▶ **Given exercise**: Repeat word for word the lines of the items below, from the line containing "Where should I click to: Click the open" up to and including the line containing "Where should I click to: Click the left".
--- START Exercise data ---
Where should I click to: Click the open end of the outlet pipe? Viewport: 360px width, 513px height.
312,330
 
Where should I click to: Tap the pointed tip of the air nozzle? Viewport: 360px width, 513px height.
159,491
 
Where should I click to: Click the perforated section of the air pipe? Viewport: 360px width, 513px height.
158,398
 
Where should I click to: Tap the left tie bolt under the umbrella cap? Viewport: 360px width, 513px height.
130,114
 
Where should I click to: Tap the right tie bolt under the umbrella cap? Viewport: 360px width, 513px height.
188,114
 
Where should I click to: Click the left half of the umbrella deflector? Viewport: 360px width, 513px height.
--- END Exercise data ---
--- START Exercise data ---
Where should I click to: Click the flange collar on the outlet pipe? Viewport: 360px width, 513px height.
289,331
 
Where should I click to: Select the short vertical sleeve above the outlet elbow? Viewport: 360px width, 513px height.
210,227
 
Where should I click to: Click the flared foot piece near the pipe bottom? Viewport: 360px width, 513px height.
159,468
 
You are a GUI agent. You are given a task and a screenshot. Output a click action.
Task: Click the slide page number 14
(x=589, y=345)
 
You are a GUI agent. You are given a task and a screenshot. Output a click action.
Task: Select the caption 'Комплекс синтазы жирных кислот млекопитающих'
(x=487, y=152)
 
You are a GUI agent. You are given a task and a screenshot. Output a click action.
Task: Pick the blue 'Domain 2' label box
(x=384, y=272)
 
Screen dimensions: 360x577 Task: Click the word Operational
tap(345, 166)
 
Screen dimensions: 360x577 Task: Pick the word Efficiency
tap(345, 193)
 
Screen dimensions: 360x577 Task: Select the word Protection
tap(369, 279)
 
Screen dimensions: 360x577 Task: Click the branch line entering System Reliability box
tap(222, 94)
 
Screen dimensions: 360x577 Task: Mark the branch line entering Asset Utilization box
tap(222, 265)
--- END Exercise data ---
--- START Exercise data ---
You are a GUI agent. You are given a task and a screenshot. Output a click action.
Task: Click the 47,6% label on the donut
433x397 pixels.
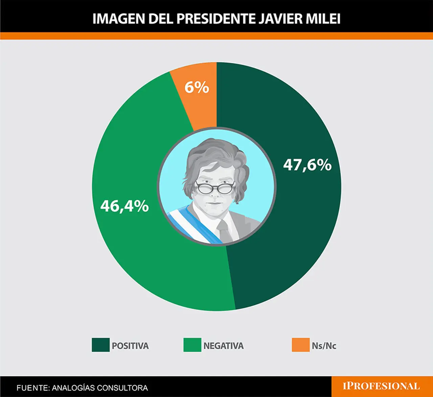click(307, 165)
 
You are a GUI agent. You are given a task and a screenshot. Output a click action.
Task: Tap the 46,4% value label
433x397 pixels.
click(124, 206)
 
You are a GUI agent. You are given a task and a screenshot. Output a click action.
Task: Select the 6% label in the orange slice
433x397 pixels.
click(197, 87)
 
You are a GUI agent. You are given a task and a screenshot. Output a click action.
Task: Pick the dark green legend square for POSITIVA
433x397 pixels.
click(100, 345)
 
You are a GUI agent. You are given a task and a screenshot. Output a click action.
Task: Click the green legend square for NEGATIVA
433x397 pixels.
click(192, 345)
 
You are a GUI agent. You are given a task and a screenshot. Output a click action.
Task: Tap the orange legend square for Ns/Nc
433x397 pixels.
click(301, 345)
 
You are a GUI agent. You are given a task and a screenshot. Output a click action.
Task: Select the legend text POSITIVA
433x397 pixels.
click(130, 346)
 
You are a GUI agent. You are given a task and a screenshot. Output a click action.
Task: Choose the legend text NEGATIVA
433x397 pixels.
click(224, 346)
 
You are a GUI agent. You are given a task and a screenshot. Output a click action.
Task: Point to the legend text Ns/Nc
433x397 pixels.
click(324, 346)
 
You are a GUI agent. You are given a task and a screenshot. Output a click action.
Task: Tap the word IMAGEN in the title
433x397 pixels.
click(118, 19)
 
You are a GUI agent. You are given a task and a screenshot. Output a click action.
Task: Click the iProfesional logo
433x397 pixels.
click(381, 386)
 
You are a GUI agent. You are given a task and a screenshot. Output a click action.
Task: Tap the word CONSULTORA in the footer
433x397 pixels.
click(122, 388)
--- END Exercise data ---
▶ **Answer in full**:
Where should I click to: Click the open end of the outlet pipe? Viewport: 360px width, 513px height.
312,330
 
Where should I click to: Tap the pointed tip of the air nozzle? Viewport: 360px width, 513px height.
159,491
 
Where should I click to: Click the perforated section of the air pipe? Viewport: 360px width, 513px height.
158,398
 
Where should I click to: Tap the left tie bolt under the umbrella cap? Viewport: 360px width, 513px height.
130,114
 
Where should I click to: Tap the right tie bolt under the umbrella cap? Viewport: 360px width, 513px height.
188,114
 
Where should I click to: Click the left half of the umbrella deflector? Viewport: 360px width, 513px height.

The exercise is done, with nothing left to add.